(Beginning of The input)
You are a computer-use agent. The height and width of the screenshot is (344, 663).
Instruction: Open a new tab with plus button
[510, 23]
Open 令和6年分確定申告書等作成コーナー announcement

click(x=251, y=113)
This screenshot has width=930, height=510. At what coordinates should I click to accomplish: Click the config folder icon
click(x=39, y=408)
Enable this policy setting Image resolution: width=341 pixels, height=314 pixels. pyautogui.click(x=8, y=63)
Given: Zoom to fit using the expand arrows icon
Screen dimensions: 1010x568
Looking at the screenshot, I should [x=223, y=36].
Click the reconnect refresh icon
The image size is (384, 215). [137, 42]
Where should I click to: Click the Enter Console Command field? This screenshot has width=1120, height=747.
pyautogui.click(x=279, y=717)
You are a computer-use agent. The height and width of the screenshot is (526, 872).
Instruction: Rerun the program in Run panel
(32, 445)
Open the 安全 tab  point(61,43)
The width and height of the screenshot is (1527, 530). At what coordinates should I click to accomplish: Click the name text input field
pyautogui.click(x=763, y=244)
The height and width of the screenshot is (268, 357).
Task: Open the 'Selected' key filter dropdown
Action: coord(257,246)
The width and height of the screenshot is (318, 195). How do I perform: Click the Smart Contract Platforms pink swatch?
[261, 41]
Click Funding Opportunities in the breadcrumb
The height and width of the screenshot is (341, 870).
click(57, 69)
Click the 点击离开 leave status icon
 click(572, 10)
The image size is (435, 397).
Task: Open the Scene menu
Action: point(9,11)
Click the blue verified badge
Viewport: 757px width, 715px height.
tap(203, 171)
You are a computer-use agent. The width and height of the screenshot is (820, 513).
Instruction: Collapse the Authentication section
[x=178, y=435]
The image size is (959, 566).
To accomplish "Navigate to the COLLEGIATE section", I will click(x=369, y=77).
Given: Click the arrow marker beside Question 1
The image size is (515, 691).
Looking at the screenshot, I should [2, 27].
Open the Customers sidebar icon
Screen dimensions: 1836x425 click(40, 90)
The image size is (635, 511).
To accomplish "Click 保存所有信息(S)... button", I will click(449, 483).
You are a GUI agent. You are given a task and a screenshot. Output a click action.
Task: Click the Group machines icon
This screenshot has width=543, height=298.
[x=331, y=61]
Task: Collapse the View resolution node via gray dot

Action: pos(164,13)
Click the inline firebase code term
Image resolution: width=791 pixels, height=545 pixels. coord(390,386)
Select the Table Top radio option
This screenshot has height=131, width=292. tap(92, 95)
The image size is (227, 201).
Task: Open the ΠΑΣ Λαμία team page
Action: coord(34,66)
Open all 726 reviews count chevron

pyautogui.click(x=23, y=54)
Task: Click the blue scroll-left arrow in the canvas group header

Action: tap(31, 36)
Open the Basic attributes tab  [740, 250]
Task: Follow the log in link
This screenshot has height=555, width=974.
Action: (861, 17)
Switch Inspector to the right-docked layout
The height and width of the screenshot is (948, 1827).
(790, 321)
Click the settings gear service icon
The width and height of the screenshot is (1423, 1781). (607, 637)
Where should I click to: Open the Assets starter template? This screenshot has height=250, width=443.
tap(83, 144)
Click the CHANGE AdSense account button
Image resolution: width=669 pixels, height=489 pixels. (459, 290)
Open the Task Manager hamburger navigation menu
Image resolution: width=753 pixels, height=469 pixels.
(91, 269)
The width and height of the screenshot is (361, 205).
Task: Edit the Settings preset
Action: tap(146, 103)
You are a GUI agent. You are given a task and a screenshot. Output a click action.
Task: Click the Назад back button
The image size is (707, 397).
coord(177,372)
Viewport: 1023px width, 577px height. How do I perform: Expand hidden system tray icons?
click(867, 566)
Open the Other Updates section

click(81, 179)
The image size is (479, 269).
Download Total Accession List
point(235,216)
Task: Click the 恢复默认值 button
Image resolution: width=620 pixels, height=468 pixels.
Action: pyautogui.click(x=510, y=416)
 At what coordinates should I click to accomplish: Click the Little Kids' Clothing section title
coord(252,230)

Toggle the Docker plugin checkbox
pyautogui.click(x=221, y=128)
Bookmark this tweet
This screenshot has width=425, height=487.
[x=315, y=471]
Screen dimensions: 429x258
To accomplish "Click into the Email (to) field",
(End of The input)
### Work order
Copy out every record above exactly as written.

### Exercise answer
You are a computer-use agent. The height and width of the screenshot is (344, 663).
Instruction: Open a new tab with plus button
[510, 23]
Open 令和6年分確定申告書等作成コーナー announcement

click(x=251, y=113)
This screenshot has width=930, height=510. At what coordinates should I click to accomplish: Click the config folder icon
click(x=39, y=408)
Enable this policy setting Image resolution: width=341 pixels, height=314 pixels. pyautogui.click(x=8, y=63)
Given: Zoom to fit using the expand arrows icon
Screen dimensions: 1010x568
Looking at the screenshot, I should [x=223, y=36].
Click the reconnect refresh icon
The image size is (384, 215). [137, 42]
Where should I click to: Click the Enter Console Command field? This screenshot has width=1120, height=747.
pyautogui.click(x=279, y=717)
You are a computer-use agent. The height and width of the screenshot is (526, 872).
Instruction: Rerun the program in Run panel
(32, 445)
Open the 安全 tab  point(61,43)
The width and height of the screenshot is (1527, 530). At what coordinates should I click to accomplish: Click the name text input field
pyautogui.click(x=763, y=244)
The height and width of the screenshot is (268, 357).
Task: Open the 'Selected' key filter dropdown
Action: coord(257,246)
The width and height of the screenshot is (318, 195). How do I perform: Click the Smart Contract Platforms pink swatch?
[261, 41]
Click Funding Opportunities in the breadcrumb
The height and width of the screenshot is (341, 870).
click(57, 69)
Click the 点击离开 leave status icon
 click(572, 10)
The image size is (435, 397).
Task: Open the Scene menu
Action: point(9,11)
Click the blue verified badge
Viewport: 757px width, 715px height.
tap(203, 171)
You are a computer-use agent. The width and height of the screenshot is (820, 513).
Instruction: Collapse the Authentication section
[x=178, y=435]
The image size is (959, 566).
To accomplish "Navigate to the COLLEGIATE section", I will click(x=369, y=77).
Given: Click the arrow marker beside Question 1
The image size is (515, 691).
Looking at the screenshot, I should [2, 27].
Open the Customers sidebar icon
Screen dimensions: 1836x425 click(40, 90)
The image size is (635, 511).
To accomplish "Click 保存所有信息(S)... button", I will click(449, 483).
You are a GUI agent. You are given a task and a screenshot. Output a click action.
Task: Click the Group machines icon
This screenshot has width=543, height=298.
[x=331, y=61]
Task: Collapse the View resolution node via gray dot

Action: pos(164,13)
Click the inline firebase code term
Image resolution: width=791 pixels, height=545 pixels. coord(390,386)
Select the Table Top radio option
This screenshot has height=131, width=292. tap(92, 95)
The image size is (227, 201).
Task: Open the ΠΑΣ Λαμία team page
Action: coord(34,66)
Open all 726 reviews count chevron

pyautogui.click(x=23, y=54)
Task: Click the blue scroll-left arrow in the canvas group header

Action: tap(31, 36)
Open the Basic attributes tab  [740, 250]
Task: Follow the log in link
This screenshot has height=555, width=974.
Action: (861, 17)
Switch Inspector to the right-docked layout
The height and width of the screenshot is (948, 1827).
(790, 321)
Click the settings gear service icon
The width and height of the screenshot is (1423, 1781). (607, 637)
Where should I click to: Open the Assets starter template? This screenshot has height=250, width=443.
tap(83, 144)
Click the CHANGE AdSense account button
Image resolution: width=669 pixels, height=489 pixels. (459, 290)
Open the Task Manager hamburger navigation menu
Image resolution: width=753 pixels, height=469 pixels.
(91, 269)
The width and height of the screenshot is (361, 205).
Task: Edit the Settings preset
Action: tap(146, 103)
You are a GUI agent. You are given a task and a screenshot. Output a click action.
Task: Click the Назад back button
The image size is (707, 397).
coord(177,372)
Viewport: 1023px width, 577px height. How do I perform: Expand hidden system tray icons?
click(867, 566)
Open the Other Updates section

click(81, 179)
The image size is (479, 269).
Download Total Accession List
point(235,216)
Task: Click the 恢复默认值 button
Image resolution: width=620 pixels, height=468 pixels.
Action: pyautogui.click(x=510, y=416)
 At what coordinates should I click to accomplish: Click the Little Kids' Clothing section title
coord(252,230)

Toggle the Docker plugin checkbox
pyautogui.click(x=221, y=128)
Bookmark this tweet
This screenshot has width=425, height=487.
[x=315, y=471]
Screen dimensions: 429x258
To accomplish "Click into the Email (to) field",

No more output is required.